Regresando a tierra y con las primeras imágenes de esta inolvidable tragedia, nos reportaron que los heridos fueron identificados como: José Luís Ibáñez Valencia (26), presentaba quemadura de segundo y tercer grado; Masienso Carlos Alberto (27), quemadura de segundo  y tercer grado, Mac Arturo Delgado Del Carpio (47), diagnóstico poli contuso y quemadura de segundo grado en el brazo derecho; José Gueteflauz Abanto (32), poli contuso, síndrome ansioso y Jhony Garro Anchi Vilca (30), poli contuso.

En EsSalud fueron atendidos: Fernando Paoliyo Tapia (35% de quemadura), Antonio Pasos Montoya (gran quemado), Manuel Cruz Serna 40% de quemadura, Fernando Yataco Félix (gran quemado), Santos Lejano garrido (35% quemado, Israel Vargas Cárdenas (trauma acústico). Se sabe que algunos fallecieron y otros quedaron con graves secuelas producto de las quemaduras. 

A 14 años de este lamentable hecho que puso en zozobra al pueblo de Tumbes, llegamos a la conclusión que la explotación de petróleo en alta mar, siempre corre sus riesgos, por suerte en nuestra región, los más de 1,300 barriles de crudo no tuvieron efectos negativos en el ecosistema marino, al implementarse rápidamente el plan de contingencia. No se sabe si la empresa BPZ Energy, fue multada por lo sucedido.
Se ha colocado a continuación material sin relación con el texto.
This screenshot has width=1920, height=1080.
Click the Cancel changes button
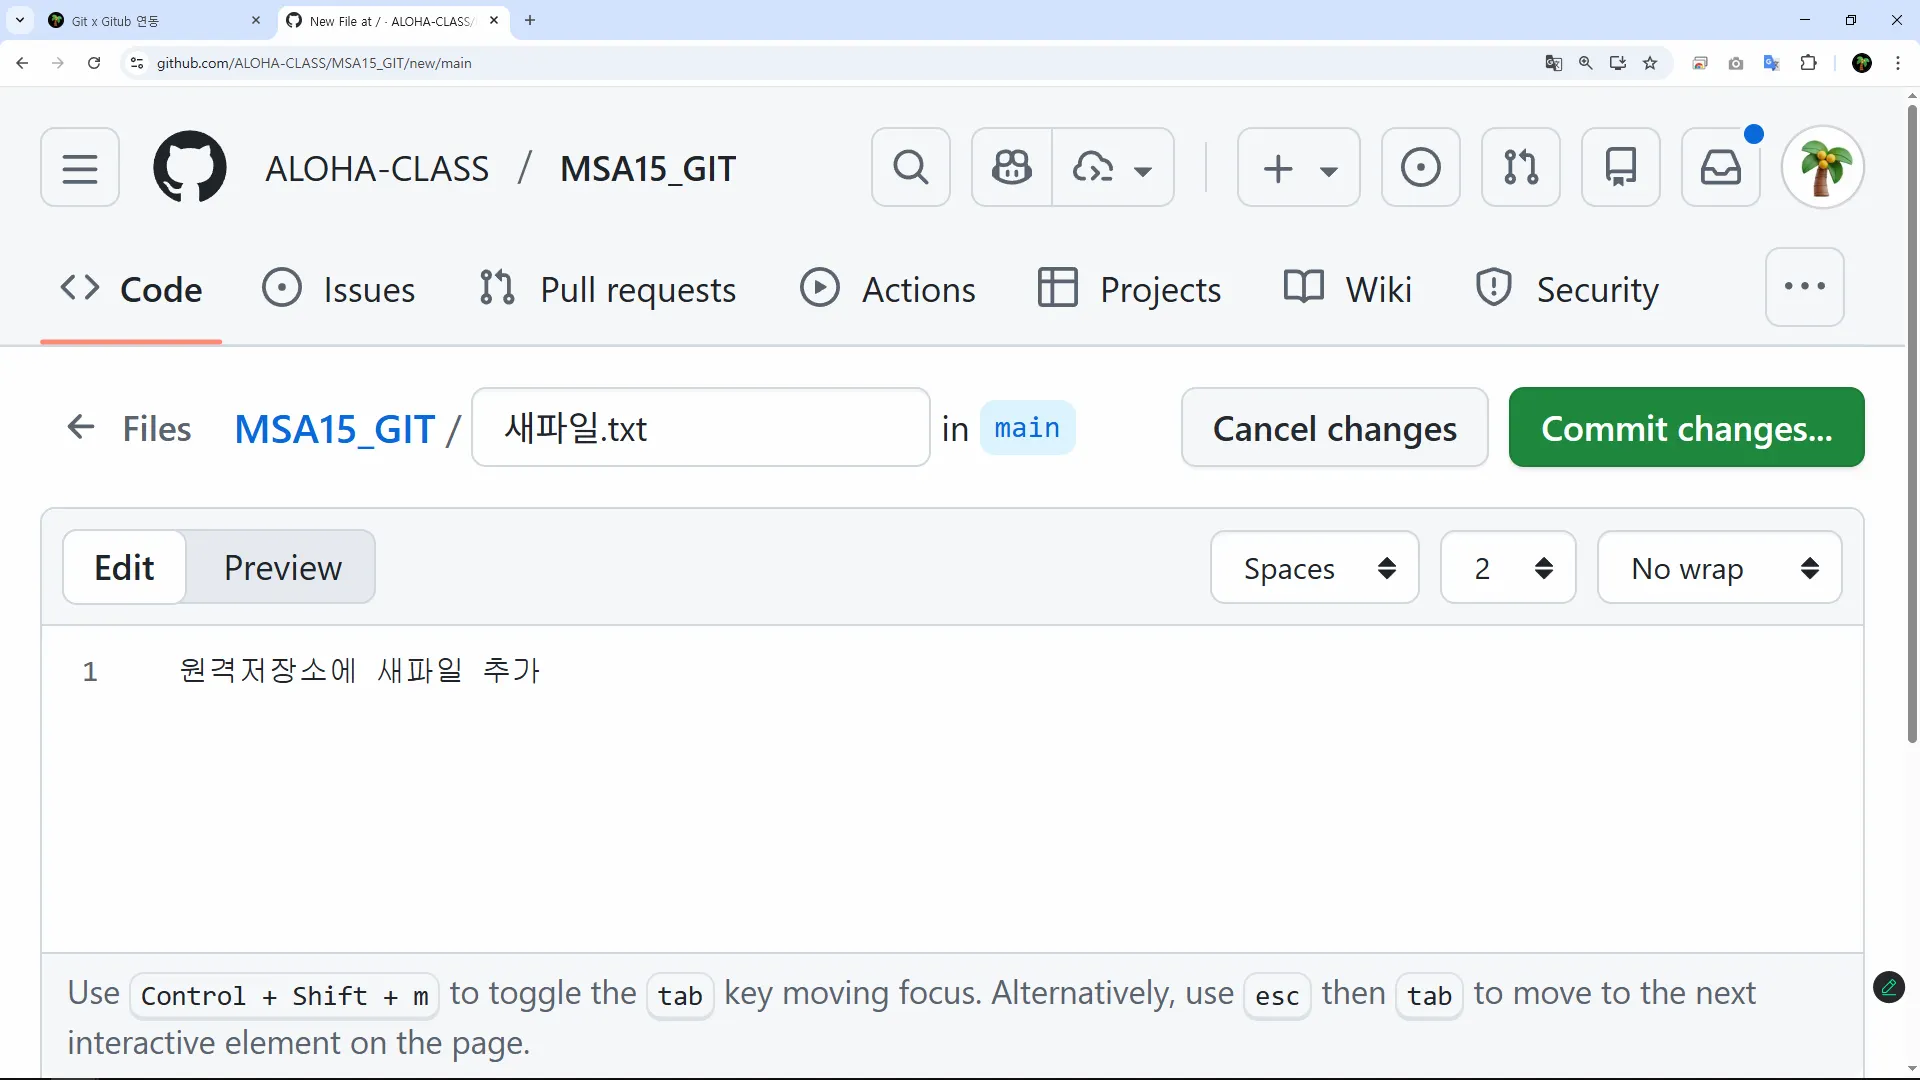coord(1334,428)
Esperamos que el Estado peruano sea más exigente con las empresas dedicadas al rubro de exploración y explotación de petróleo, siendo el Ministerio de Energía y Minas, al igual que el Ministerio del Ambiente, quienes constantemente deben realizar supervisiones a las diferentes plataformas y refinerías permitiendo conocer in situ de qué manera operan y en un futuro evitar desastres ecológicos como el ocurrido el pasado 15 de enero del 2022 por la empresa REPSOL.